20 noviembre, 2012

La Constitución de Cádiz: ruptura y continuidad

José María Marco

A Jovellanos no le gustaba la idea de unas Cortes como las que finalmente se convocaron. Habría preferido unas Cortes a la antigua usanza española, más fieles, según su pensamiento, a la constitución política –es decir a la naturaleza– de España. No sabemos lo que habría pensado de la Constitución que esas nuevas Cortes promulgaron el 19 de marzo de 1812, hace ahora doscientos años. Aun así, es claro que entre la constitución política de España, una constitución escrita en la historia y en los usos de nuestro país, que tal era la idea de Jovellanos, y un texto que refundaba la nación política mediante un texto escrito mediaba una distancia importante.


La nueva constitución política de España
En realidad, los liberales y patriotas españoles, dos términos entonces sinónimos, difícilmente podían sustraerse a un gesto que, sin ser obligadamente revolucionario en sus consecuencias, suponía una ruptura de fondo con la historia previa. El aparato administrativo y político de la Monarquía se había acabado en 1808: una Constitución escrita era la pieza clave para el proyecto liberal. También parecía lógico que España siguiera el ejemplo de Estados Unidos (1787), Polonia y Francia (1791). En una situación de quiebra de las instituciones tradicionales, el modelo se imponía casi naturalmente a quienes veían en las circunstancias la oportunidad de cambiar su país. Desde esta perspectiva, la invasión francesa había hecho inviable la continuación de las reformas emprendidas pacíficamente durante todo el siglo XVIII y aceleradas bajo el reinado de Carlos IV. La revolución y su exportación por Bonaparte hicieron imposible el gran proyecto reformista ilustrado.
El rastro de esta ruptura está presente en muchos de los artículos de la Constitución. España no había sido nunca "patrimonio" de la Corona ni de ningún miembro de la Familia Real, pero el artículo 2 se empeñaba en especificar: "La Nación española es libre e independiente, y no es ni puede ser patrimonio de ninguna familia ni persona". El artículo 3 puntualiza el alcance político de la primera afirmación al decir: "La soberanía reside esencialmente en la Nación". Como es lógico, la nueva Constitución trataba al Rey como un auténtico adversario: más que aspirar a un sistema de equilibrios de poderes, el texto trata de levantar una barrera defensiva a la espera de un ataque. Sirvió de poco en cuanto el Rey, representante tradicional de la nación, y en cuyo nombre se habían levantado los españoles, desembarcó en su país y con un solo gesto desbarató todo aquel monumento.
Aunque algunos lo hubieran deseado, la Constitución tampoco cambió el estatuto de la religión católica. En realidad, la Constitución de 1812 avanzaba posiciones y formulaba un diseño institucional y político que los liberales –fuera del Cádiz asediado– no tenían fuerzas para mantener.
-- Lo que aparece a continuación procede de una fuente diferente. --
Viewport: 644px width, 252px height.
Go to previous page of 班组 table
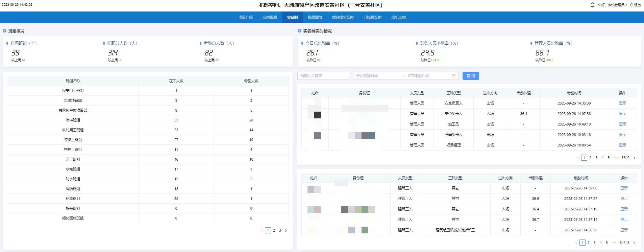pyautogui.click(x=262, y=231)
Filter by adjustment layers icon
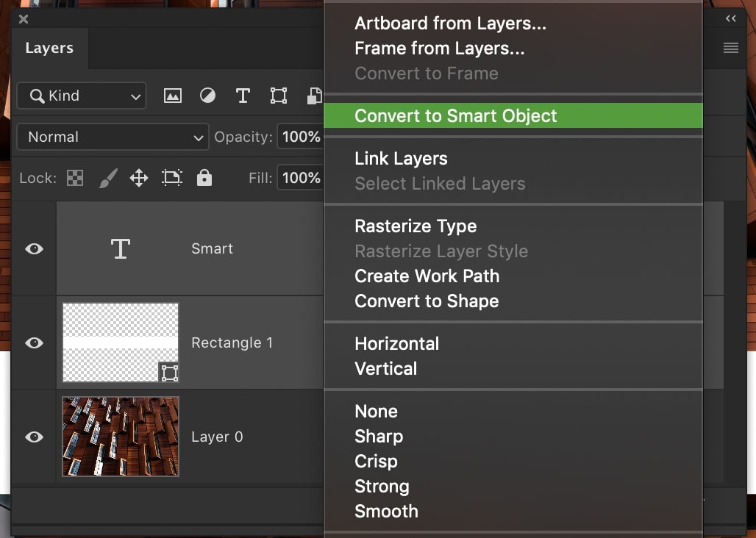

Ahora bien, tampoco Fernando VII lo tenía para mantener el suyo, muy poco acorde –por otro lado– con la tradición política española. El descrédito de la política real llevó en seis años a la crisis de 1820, con la reinstauración de la Constitución de 1812. Entonces la posición liberal empezó a cuajar en la realidad más allá de las intenciones escritas y, al amparo de la Constitución gaditana, empezaron las reformas que años después harían de España un país definitivamente constitucional. Por otro lado, durante el Trienio Liberal se pudo comprobar que la Constitución de 1812 no era precisamente un modelo de diseño institucional, ni facilitaba el gobierno de la nación. Era, eso sí, un primer intento, realizado en condiciones especialmente dramáticas, y con una fuerte impronta de un momento revolucionario.
El símbolo revolucionario
El final trágico del experimento del Trienio y el cambio que se produjo en los años siguientes, hasta la promulgación del Estatuto Real (1834) y de la Constitución de 1937, otorgaron al texto gaditano un carácter fuertemente simbólico, más que efectivamente político. Lo expresan muy bien los antiguos doceañistas convertidos a posiciones más moderadas y la generación siguiente, la de Larra, cuando explican que había que continuar la historia a partir de la Constitución del año 12, sin hacer de esta el non plus ultra del liberalismo español. Para entonces –demasiado temprano aún, probablemente–, esos liberales consideraban superado aquel primer intento: había que dar por terminada la revolución y no continuar un perpetuo ciclo revolucionario, que es lo que ocurrió en buena parte de los países europeos. Hubo quien elaboró una imagen idealizada de aquellos tres años de entre 1820 y 1820, cuando estuvo vigente la Constitución del año 12. El Trienio aparecerá aureolado de un prestigio de martirio que la historia de España del siglo XIX, escrita por los liberales, contribuyó a hacer cuajar.
Los relativos fracasos del liberalismo exaltado, a partir del experimento de Espartero entre 1841 y 1843, ayudaron también a crear una imagen de fiasco que sacaba a la Constitución del mundo de la realidad para situarla en el de un ideal... frustrado. La Constitución de 1812 pasó así a formar parte de ese gran relato de la izquierda española según el cual la falta de radicalismo de los liberales de principios del siglo XIX impidió la auténtica revolución española. Esta habría quedado sin hacer, lo que explicaría la hegemonía de los conservadores durante el reinado de Isabel II, el régimen oligárquico y caciquil de la Restauración y luego el éxito del golpe de estado de Primo de Rivera. La nación española tal como la había formulado la Constitución de 1812 había quedado sin hacer.
Aunque hoy en día este gran relato no tenga la densidad de significado histórico y político que en algún momento llegó a tener, algunos de sus grandes motivos se reconocen en las posiciones del PSOE, resucitados con gran intensidad entre 2004 y 2011: la aspiración democrática plasmada en Cádiz no se cumplió hasta la Transición o, según la versión socialista actualizada, hasta que a partir del 2004 los socialistas no tomaron las riendas de la refundación de la nueva España... También hay que relacionar este relato mítico con la obsesión retrospectiva del progresismo español, que no logra superar la tentación de intentar rectificar el pasado y utilizar una y otra vez este –en forma de historia, o de memoria– en el debate político.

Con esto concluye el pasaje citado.